▶ [Goal of the exercise]: Reproduce, without any change, the items from the line containing "The height and width of the screenshot is (763, 800)." up to and including the line containing "click(162, 58)".

▶ [Source data]:
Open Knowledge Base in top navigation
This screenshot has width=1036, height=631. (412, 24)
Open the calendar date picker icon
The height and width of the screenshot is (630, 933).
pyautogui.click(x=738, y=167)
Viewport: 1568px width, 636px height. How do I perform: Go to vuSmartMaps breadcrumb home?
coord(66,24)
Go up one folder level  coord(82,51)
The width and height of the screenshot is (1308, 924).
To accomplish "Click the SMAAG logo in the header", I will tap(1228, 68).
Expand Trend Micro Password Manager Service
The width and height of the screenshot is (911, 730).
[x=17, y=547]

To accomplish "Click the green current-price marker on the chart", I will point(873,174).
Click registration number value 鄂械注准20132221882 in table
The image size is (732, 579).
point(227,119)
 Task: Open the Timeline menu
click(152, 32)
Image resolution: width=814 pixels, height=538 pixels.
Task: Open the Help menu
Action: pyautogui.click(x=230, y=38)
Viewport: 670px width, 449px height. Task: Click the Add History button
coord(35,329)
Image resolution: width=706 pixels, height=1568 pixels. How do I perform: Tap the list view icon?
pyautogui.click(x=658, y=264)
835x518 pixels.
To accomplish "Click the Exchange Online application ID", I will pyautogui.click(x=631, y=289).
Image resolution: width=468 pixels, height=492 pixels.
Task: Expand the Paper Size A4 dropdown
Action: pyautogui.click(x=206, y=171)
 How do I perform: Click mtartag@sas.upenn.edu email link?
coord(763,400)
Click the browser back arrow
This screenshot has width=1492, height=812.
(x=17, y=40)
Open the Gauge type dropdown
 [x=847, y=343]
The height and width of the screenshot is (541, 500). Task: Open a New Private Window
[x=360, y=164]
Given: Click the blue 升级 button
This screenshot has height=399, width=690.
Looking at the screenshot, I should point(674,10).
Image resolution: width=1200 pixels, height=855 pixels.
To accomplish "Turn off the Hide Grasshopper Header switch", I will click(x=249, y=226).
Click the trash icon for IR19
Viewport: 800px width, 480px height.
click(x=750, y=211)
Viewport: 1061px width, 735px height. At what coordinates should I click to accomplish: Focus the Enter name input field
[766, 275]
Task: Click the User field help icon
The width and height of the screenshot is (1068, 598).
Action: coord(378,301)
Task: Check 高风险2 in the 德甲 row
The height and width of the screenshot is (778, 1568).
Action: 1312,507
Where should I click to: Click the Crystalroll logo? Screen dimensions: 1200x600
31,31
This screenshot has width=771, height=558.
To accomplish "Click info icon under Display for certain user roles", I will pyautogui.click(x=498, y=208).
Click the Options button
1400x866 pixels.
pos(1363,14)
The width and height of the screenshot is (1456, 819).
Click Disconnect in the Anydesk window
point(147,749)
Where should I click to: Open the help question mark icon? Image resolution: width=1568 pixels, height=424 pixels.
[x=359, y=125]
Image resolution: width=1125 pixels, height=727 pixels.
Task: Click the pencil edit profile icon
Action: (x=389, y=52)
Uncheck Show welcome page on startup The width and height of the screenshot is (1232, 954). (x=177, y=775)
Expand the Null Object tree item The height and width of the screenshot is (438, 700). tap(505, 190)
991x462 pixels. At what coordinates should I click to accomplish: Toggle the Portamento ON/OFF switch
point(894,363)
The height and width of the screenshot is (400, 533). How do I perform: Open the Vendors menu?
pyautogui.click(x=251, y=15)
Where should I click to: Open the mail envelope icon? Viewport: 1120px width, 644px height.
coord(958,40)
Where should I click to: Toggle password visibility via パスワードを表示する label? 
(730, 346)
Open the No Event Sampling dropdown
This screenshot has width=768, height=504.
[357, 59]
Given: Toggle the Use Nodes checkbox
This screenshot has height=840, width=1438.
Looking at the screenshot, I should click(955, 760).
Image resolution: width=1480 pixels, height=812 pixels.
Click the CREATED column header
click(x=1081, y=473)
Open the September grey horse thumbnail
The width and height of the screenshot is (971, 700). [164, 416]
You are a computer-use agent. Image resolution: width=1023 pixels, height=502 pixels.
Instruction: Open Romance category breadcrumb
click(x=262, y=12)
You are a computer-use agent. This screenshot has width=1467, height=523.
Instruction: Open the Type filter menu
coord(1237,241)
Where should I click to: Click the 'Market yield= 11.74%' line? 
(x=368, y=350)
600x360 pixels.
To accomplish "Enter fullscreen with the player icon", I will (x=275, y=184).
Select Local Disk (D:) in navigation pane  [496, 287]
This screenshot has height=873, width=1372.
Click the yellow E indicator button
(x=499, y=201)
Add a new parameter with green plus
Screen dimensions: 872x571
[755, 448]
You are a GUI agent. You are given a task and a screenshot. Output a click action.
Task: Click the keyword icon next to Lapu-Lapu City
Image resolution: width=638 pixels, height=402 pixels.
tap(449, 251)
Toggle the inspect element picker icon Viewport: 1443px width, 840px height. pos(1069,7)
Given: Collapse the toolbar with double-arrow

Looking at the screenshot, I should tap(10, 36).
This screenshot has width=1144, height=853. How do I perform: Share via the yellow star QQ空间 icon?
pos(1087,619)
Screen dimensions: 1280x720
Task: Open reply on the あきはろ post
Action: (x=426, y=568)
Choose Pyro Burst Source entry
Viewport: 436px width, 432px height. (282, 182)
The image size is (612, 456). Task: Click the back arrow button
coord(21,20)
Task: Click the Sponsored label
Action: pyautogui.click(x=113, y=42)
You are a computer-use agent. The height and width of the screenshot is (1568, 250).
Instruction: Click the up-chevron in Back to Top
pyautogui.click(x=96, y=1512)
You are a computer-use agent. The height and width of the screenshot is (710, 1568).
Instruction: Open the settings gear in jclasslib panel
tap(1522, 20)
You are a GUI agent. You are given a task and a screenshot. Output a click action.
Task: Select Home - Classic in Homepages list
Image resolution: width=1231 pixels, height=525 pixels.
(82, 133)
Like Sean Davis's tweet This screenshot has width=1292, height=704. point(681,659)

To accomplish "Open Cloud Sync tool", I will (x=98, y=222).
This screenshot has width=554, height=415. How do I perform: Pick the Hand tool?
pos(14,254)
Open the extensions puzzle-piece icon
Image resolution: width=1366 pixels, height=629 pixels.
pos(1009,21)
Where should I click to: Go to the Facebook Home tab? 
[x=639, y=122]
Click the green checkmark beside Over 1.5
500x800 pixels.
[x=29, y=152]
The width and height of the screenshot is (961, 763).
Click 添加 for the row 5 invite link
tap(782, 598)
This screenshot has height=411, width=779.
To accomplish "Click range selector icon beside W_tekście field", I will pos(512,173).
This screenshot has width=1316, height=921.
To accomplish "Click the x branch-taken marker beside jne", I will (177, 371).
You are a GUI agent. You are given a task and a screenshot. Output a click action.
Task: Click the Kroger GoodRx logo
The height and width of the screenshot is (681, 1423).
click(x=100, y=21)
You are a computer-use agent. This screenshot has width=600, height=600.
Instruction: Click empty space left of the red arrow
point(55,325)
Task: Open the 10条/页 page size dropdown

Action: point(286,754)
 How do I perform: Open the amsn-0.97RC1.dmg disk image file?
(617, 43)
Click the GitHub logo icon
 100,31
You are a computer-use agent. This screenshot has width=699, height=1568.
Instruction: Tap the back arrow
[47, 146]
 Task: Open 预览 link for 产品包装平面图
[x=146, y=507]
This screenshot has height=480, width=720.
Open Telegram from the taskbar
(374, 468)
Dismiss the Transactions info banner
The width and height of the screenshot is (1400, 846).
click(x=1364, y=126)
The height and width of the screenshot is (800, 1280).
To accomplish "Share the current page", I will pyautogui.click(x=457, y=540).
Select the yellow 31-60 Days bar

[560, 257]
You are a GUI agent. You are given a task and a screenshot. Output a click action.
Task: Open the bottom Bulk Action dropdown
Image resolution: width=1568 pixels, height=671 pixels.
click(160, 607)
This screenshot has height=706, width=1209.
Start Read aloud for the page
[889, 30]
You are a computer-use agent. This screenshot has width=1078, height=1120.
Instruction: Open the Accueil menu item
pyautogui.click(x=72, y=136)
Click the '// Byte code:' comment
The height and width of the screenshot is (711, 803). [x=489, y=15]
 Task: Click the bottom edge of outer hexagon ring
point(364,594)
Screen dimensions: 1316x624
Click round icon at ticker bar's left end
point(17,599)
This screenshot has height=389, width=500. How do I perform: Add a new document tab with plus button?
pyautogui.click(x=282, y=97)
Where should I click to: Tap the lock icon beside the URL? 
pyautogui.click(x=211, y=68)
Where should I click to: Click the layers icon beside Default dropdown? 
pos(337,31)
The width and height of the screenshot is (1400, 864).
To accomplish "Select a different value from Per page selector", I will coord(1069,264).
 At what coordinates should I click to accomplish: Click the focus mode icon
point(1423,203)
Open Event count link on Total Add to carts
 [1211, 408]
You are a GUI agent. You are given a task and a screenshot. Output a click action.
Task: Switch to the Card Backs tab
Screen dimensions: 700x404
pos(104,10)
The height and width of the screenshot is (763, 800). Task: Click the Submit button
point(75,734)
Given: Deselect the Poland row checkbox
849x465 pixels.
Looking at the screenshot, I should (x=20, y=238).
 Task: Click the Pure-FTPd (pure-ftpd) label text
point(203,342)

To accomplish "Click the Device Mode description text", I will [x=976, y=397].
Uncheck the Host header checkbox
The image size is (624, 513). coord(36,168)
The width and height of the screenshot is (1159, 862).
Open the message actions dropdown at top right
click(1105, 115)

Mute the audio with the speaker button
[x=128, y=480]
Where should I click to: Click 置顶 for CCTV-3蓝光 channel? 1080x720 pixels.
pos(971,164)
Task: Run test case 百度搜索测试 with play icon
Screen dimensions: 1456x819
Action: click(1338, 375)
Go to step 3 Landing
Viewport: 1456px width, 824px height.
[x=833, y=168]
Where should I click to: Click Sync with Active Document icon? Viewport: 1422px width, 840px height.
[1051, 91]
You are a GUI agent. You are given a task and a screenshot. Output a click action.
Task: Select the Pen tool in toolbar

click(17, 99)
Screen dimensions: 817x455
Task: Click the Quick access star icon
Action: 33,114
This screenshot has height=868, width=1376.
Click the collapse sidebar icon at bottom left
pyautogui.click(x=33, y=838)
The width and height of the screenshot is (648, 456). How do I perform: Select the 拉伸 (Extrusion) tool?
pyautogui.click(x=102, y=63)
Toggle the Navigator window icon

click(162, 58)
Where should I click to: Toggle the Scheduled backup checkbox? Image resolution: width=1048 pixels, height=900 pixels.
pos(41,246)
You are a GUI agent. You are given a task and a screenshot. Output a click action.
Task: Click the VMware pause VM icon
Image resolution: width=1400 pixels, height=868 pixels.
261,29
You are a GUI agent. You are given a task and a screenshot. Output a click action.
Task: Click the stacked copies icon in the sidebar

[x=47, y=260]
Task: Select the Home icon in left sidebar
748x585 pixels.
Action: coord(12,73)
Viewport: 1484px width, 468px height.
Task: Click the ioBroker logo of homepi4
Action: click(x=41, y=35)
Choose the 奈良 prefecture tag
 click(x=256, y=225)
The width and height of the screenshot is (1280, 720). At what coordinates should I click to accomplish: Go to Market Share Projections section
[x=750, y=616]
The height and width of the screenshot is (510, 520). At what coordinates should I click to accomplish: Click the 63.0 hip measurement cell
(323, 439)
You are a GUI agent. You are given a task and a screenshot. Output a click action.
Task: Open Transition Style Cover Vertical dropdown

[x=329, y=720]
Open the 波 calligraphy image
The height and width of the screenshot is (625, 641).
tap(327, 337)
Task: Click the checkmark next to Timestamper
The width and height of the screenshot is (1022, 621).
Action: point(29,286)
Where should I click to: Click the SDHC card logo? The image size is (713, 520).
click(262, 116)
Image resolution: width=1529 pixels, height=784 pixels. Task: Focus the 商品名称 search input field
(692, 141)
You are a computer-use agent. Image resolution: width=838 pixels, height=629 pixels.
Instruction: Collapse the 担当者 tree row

▶ [Result for this task]:
The height and width of the screenshot is (763, 800). Task: Click the Submit button
point(75,734)
Given: Deselect the Poland row checkbox
849x465 pixels.
Looking at the screenshot, I should (x=20, y=238).
 Task: Click the Pure-FTPd (pure-ftpd) label text
point(203,342)

To accomplish "Click the Device Mode description text", I will [x=976, y=397].
Uncheck the Host header checkbox
The image size is (624, 513). coord(36,168)
The width and height of the screenshot is (1159, 862).
Open the message actions dropdown at top right
click(1105, 115)

Mute the audio with the speaker button
[x=128, y=480]
Where should I click to: Click 置顶 for CCTV-3蓝光 channel? 1080x720 pixels.
pos(971,164)
Task: Run test case 百度搜索测试 with play icon
Screen dimensions: 1456x819
Action: click(1338, 375)
Go to step 3 Landing
Viewport: 1456px width, 824px height.
[x=833, y=168]
Where should I click to: Click Sync with Active Document icon? Viewport: 1422px width, 840px height.
[1051, 91]
You are a GUI agent. You are given a task and a screenshot. Output a click action.
Task: Select the Pen tool in toolbar

click(17, 99)
Screen dimensions: 817x455
Task: Click the Quick access star icon
Action: 33,114
This screenshot has height=868, width=1376.
Click the collapse sidebar icon at bottom left
pyautogui.click(x=33, y=838)
The width and height of the screenshot is (648, 456). How do I perform: Select the 拉伸 (Extrusion) tool?
pyautogui.click(x=102, y=63)
Toggle the Navigator window icon

click(162, 58)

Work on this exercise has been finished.